Two of his children, Kate and Charlie, took an early interest in the company. Jack’s youngest child, Claire, unfortunately, could not help with the company due to various disabilities.
Kate and Charlie both went to college out of state. Kate returned to Massachusetts immediately after graduating in 2007 and began assisting her father with the company’s management. As time went on, she became responsible for coordinating development projects and handling the company’s finances. Jack began referring to her as his right-hand woman and continually promised to leave the bulk of the company to her when he died.
Charlie graduated from college in 2010 and decided to spend some time traveling before settling back in Massachusetts. Jack appointed him project manager, but after a few years, Charlie was eager to move up within the company like his sister Kate.
Jack’s spouse, Juliet, had little involvement with the company since the beginning and focused on raising their three children. Juliet spent the most time with Claire, who was diagnosed with schizophrenia and bipolar disorder as a teenager. Unfortunately, Claire was unable to maintain steady employment.
After hiring both Kate and Charlie to work full time in the company, Jack decided that he would retire at the age of 75 with the intent that the company would remain in the family. He met with an attorney, Eko Hume, in 2016 to discuss a succession plan. Attorney Hume reviewed the Operating Agreement for the LLC and the membership interests held by Kate and Claire, each of whom held a two percent membership interest, with Jack holding the remaining ninety-six percent. Jack stated that he had made gifts of a one percent membership interest to each of Kate and Claire in 2013 and 2014.
Attorney Hume asked who had prepared the transfer documents each time Jack gifted a portion of his membership interest to his children. Jack admitted that the documents were prepared in-house but that his accountant was aware of each transaction, and the K-1s for the LLC reflected the appropriate membership interests. Attorney Hume asked Jack if gift tax returns were ever prepared in connection with the gifts of the membership interests in the LLC, and Jack admitted he was unaware gift tax returns were required to be filed. Attorney Hume advised that given the projected value of the company, gift tax returns likely should have been prepared in connection with each gift.
Attorney Hume prepared an estate plan for Jack’s review based on the information Jack provided. Specifically, Jack’s estate plan directed that his remaining ninety-six percent membership interest in the company be divided equally and distributed outright to his three children. His remaining assets were left to Juliet with an option for her to disclaim the assets, which would leave them to a trust for her benefit during her lifetime and on her death would be distributed outright to the three children. Notably, Jack failed to tell Attorney Hume that his daughter Claire suffered from both schizophrenia and bipolar disorder and had begun receiving governmental benefits. Jack signed his estate plan without advising any of his family members, including Juliet, that he had done so.

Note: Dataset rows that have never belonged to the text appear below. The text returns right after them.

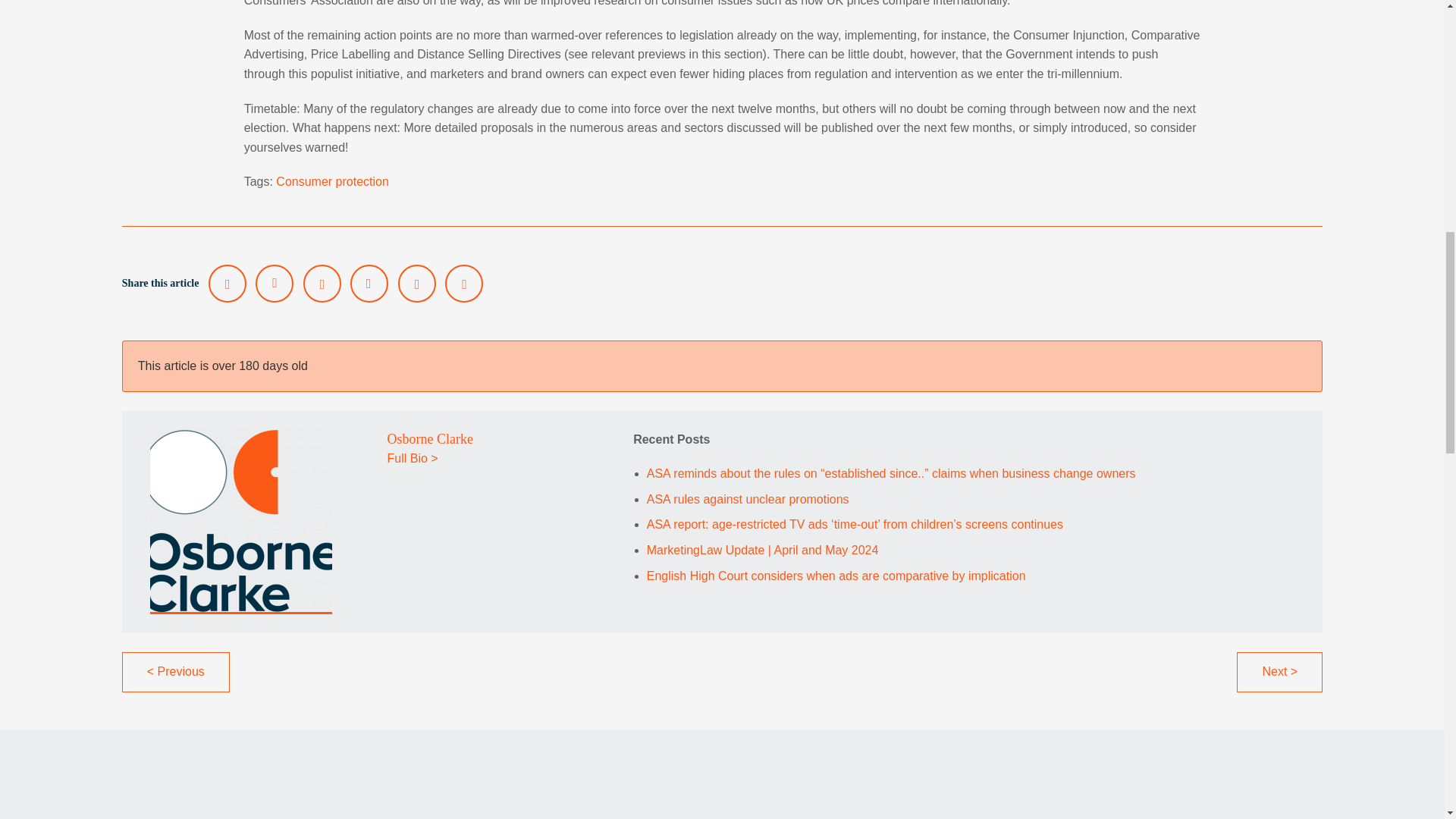
Consumer protection (332, 181)
Permalink to ASA rules against unclear promotions (747, 499)
marketinglaw Print Article (464, 283)
'View all posts by Osborne Clarke (429, 438)
Osborne Clarke (429, 438)
marketinglaw Twitter account (227, 283)
ASA rules against unclear promotions (747, 499)
marketinglaw LinkedIn account (275, 283)
marketinglaw Email Article Link (416, 283)
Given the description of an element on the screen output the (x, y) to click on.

Unfortunately, before Jack was able to retire, he died in a plane crash (in 2019) while on his way to visit family in the South Pacific. After hearing the news, Juliet suffered a stroke. She was rushed to the hospital, where she remained alive but unresponsive. Notably, Juliet did not have an estate plan in place.

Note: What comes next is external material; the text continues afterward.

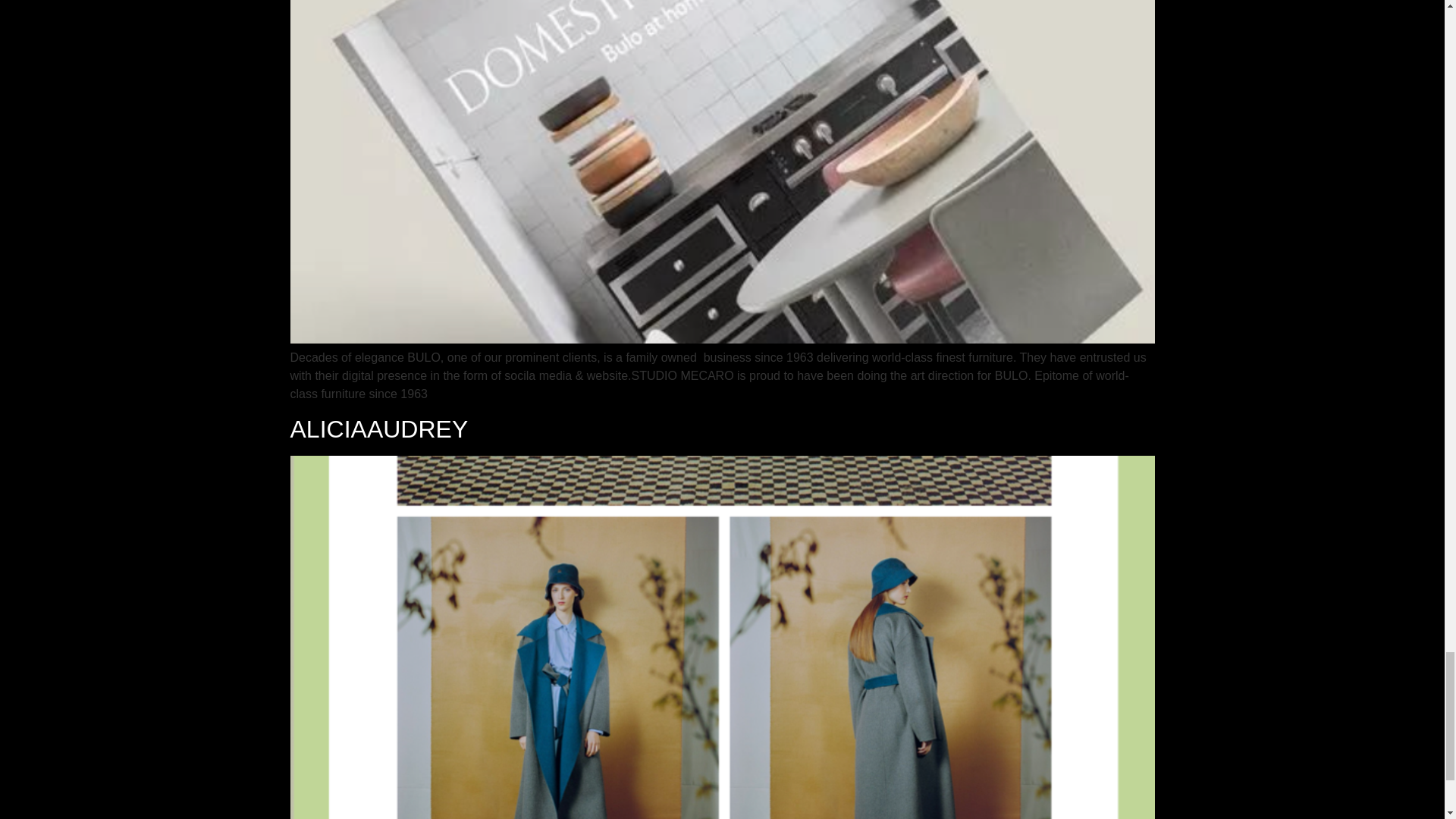
ALICIAAUDREY (378, 429)
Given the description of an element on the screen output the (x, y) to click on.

Both Kate and Charlie were devastated to hear the news about both of their parents. Kate found the business card for Attorney Hume in her father’s office and called him to see if he could help. She and Charlie met with Attorney Hume. Kate was astonished to find out that the remaining membership interests in the company were divided equally between her and her siblings and not left solely to her like her father had indicated.
Kate advised Attorney Hume that her mother was currently in the hospital incapacitated and unable to meet with him to discuss Jack’s estate plan. Attorney Hume advised that given the state and potential federal tax implications on Juliet’s death, it would be best for Juliet to disclaim the assets Jack had left to her outright so that they could be held in trust for Juliet’s benefit and offer additional estate tax minimization on her death. Given Juliet’s current physical and mental state, Attorney Hume indicated that he would need to apply for a conservator in order to have someone execute the disclaimer on Juliet’s behalf.
In the meantime, Kate sought out her own attorney, Hugo Reyes, to discuss options with respect to the business, given the fact that her father told her she would inherit the business upon his death.